While working full time there, he continued his education, earning an MBA from the W.P. Carey School of Business at Arizona State University in May 2000. By that summer, he says the long hours had caught up with him, and he arranged to take a nine-month sabbatical. For Callaman, time off meant enrolling in law school at ASU.
During his second year of law school, Callaman returned to Ernst & Young, where he proceeded to head up the Mitsubishi account, requiring him to commute to law school from Tokyo.
“As a supporter, Morris has become active in the law school, probably more so than when he was there,” says Patricia White, who was dean of the law school at the time and has since become a friend.
In 2005, Callaman left Ernst & Young to enter private practice. Today he operates what he calls a “micro” venture capital firm that offers financing and advice to early stage companies. He was an early investor in LifeLock, the fast-growing identity theft protection company, and recently invested $250,000 in the Phoenix-based Door and Screen Company of America.
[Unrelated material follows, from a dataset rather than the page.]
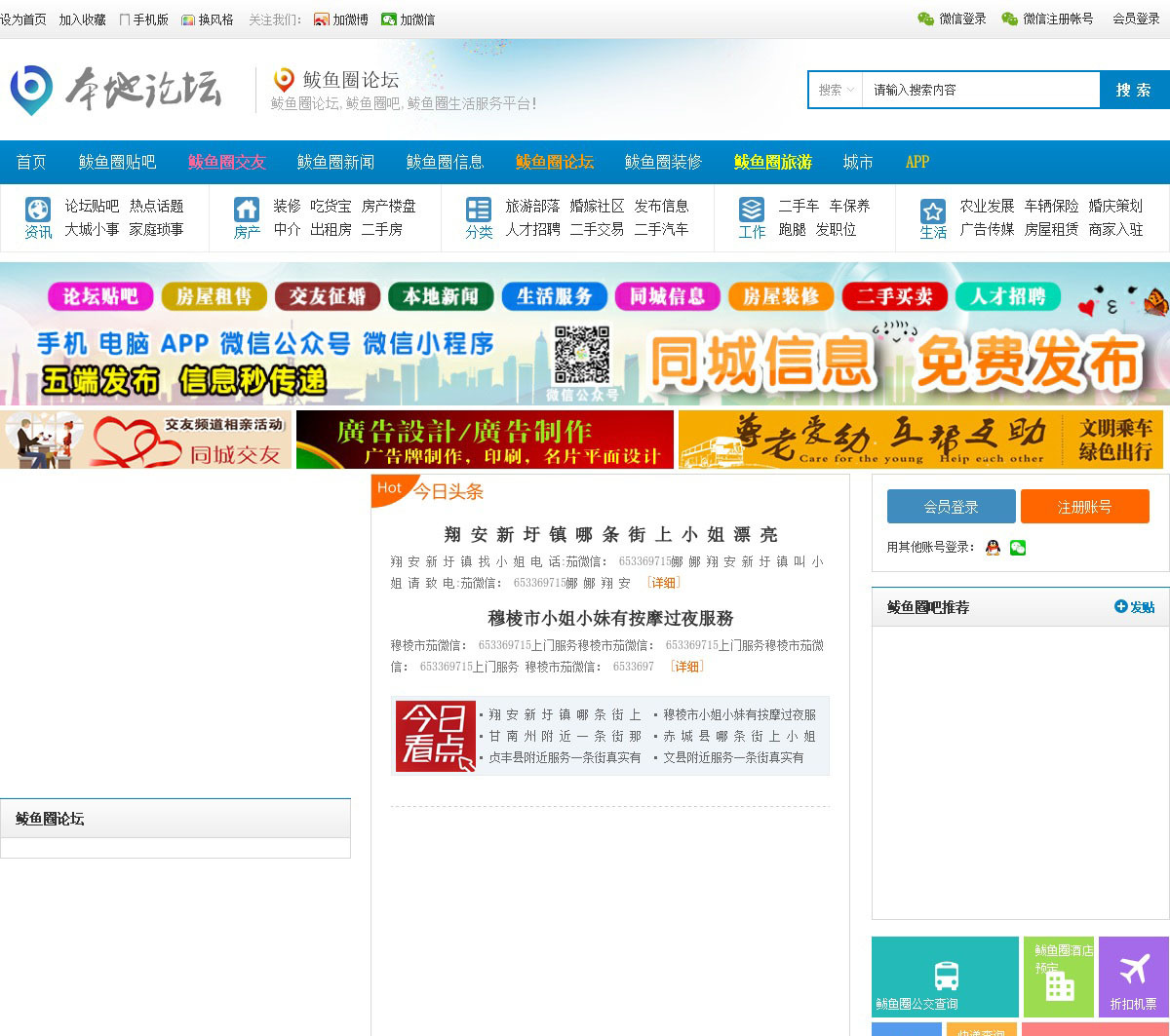This screenshot has width=1170, height=1036.
Task: Click the 生活 star category icon
Action: [933, 211]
Yet he remains insecure in his wealth.
“I have a Holocaust mentality when it comes to money,” he says, meaning he tends to save against upcoming disaster. He saves 90 percent of his earnings, has no expensive hobbies, still lives in the Chandler home where his son, now in fifth grade, was born, and drives a Ford Thunderbird.
“I remember being dirty and hungry,” he says with typical frankness.
While the memories of his struggles remain vivid, Callaman has not allowed them to stop him from prospering and helping others to do the same. He finds himself compelled to help people, often giving them free business advice along the way. He humorously refers to this as “pro bono venture capital.”
Callaman has also been an enthusiastic supporter of ASU, which he credits with having played a pivotal role in his success story. For his generous giving, he was named a University Sponsor. In addition, Callaman has been active in helping the poor and homeless through such organizations as the St. Mary’s Westside Food Bank, on whose board of directors he served.
“I was the only member who had also been a client,” he says, able to grin about it now, in a testament to the unlikely journey he has made.